Simultaneous hydrogen and ethanol production from cascade utilization of mono-substrate in integrated dark and photo-fermentative reactor

Bing-Feng Liu; Guo-Jun Xie; Rui-Qing Wang; De-Feng Xing; Jie Ding; Xu Zhou; Hong-Yu Ren; Chao Ma; Nan-Qi Ren

doi:10.1186/s13068-014-0191-x

Simultaneous hydrogen and ethanol production from cascade utilization of mono-substrate in integrated dark and photo-fermentative reactor

Biotechnol Biofuels. 2015 Jan 22;8(1):8. doi: 10.1186/s13068-014-0191-x. eCollection 2015.

Authors

Bing-Feng Liu¹, Guo-Jun Xie², Rui-Qing Wang¹, De-Feng Xing¹, Jie Ding¹, Xu Zhou³, Hong-Yu Ren¹, Chao Ma¹, Nan-Qi Ren¹

Affiliations

¹ State Key Laboratory of Urban Water Resource and Environment, Harbin Institute of Technology, Harbin, 150090 China.
² State Key Laboratory of Urban Water Resource and Environment, Harbin Institute of Technology, Harbin, 150090 China ; Advanced Water Management Centre, The University of Queensland, St. Lucia, QLD 4072 Australia.
³ Advanced Water Management Centre, The University of Queensland, St. Lucia, QLD 4072 Australia.

Abstract

Background: Integrating hydrogen-producing bacteria with complementary capabilities, dark-fermentative bacteria (DFB) and photo-fermentative bacteria (PFB), is a promising way to completely recover bioenergy from waste biomass. However, the current coupled models always suffer from complicated pretreatment of the effluent from dark-fermentation or imbalance between dark and photo-fermentation, respectively. In this work, an integrated dark and photo-fermentative reactor (IDPFR) was developed to completely convert an organic substrate into bioenergy.

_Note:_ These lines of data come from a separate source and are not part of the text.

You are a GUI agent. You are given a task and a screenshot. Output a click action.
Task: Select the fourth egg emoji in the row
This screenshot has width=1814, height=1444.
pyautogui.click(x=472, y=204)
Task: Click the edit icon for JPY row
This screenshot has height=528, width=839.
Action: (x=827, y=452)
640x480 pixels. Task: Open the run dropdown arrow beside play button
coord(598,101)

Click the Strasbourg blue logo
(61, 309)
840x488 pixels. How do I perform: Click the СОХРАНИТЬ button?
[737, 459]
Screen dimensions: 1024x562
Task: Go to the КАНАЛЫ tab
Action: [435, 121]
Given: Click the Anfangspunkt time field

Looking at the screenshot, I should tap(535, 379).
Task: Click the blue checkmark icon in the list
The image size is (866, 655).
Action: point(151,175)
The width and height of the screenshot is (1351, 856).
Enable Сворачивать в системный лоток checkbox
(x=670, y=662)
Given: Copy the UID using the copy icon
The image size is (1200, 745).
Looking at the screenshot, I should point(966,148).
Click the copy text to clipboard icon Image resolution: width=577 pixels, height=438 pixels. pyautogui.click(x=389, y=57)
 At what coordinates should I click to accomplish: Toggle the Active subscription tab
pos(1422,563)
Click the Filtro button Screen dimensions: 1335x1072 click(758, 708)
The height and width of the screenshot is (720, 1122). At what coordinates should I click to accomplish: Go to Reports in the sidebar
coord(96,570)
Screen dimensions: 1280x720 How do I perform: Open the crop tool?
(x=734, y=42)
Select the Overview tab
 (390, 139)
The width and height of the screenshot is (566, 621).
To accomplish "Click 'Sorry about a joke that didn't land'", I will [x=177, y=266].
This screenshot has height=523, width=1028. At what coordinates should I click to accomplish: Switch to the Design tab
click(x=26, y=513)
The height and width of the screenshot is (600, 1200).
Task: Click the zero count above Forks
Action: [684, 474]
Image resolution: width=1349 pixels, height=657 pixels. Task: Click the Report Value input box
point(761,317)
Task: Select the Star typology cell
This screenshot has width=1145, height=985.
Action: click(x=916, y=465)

Results: In the IDPFR, Ethanoligenens harbinese B49 and Rhodopseudomonas faecalis RLD-53 were separated by a membrane into dark and photo chambers, while the acetate produced by E. harbinese B49 in the dark chamber could freely pass through the membrane into the photo chamber and serve as a carbon source for R. faecalis RLD-53. The hydrogen yield increased with increasing working volume of the photo chamber, and reached 3.38 mol H2/mol glucose at the dark-to-photo chamber ratio of 1:4. Hydrogen production by the IDPFR was also significantly affected by phosphate buffer concentration, glucose concentration, and ratio of dark-photo bacteria. The maximum hydrogen yield (4.96 mol H2/mol glucose) was obtained at a phosphate buffer concentration of 20 mmol/L, a glucose concentration of 8 g/L, and a ratio of dark to photo bacteria of 1:20. As the glucose and acetate were used up by E. harbinese B49 and R. faecalis RLD-53, ethanol produced by E. harbinese B49 was the sole end-product in the effluent from the IDPFR, and the ethanol concentration was 36.53 mmol/L with an ethanol yield of 0.82 mol ethanol/mol glucose.

Conclusions: The results indicated that the IDPFR not only circumvented complex pretreatments on the effluent in the two-stage process, but also overcame the imbalance of growth and metabolic rate between DFB and PFB in the co-culture process, and effectively enhanced cooperation between E. harbinense B49 and R. faecalis RLD-53. Moreover, simultaneous hydrogen and ethanol production were achieved by coupling E. harbinese B49 and R. faecalis RLD-53 in the IDPFR. According to stoichiometry, the hydrogen and ethanol production efficiencies were 82.67% and 82.19%, respectively. Therefore, IDPFR was an effective strategy for coupling DFB and PFB to fulfill efficient energy recovery from waste biomass.

Keywords: Dark-fermentation; Ethanol production; Hydrogen production; Integrated dark and photo-fermentative reactor; Kinetics; Membrane; Photo-fermentation.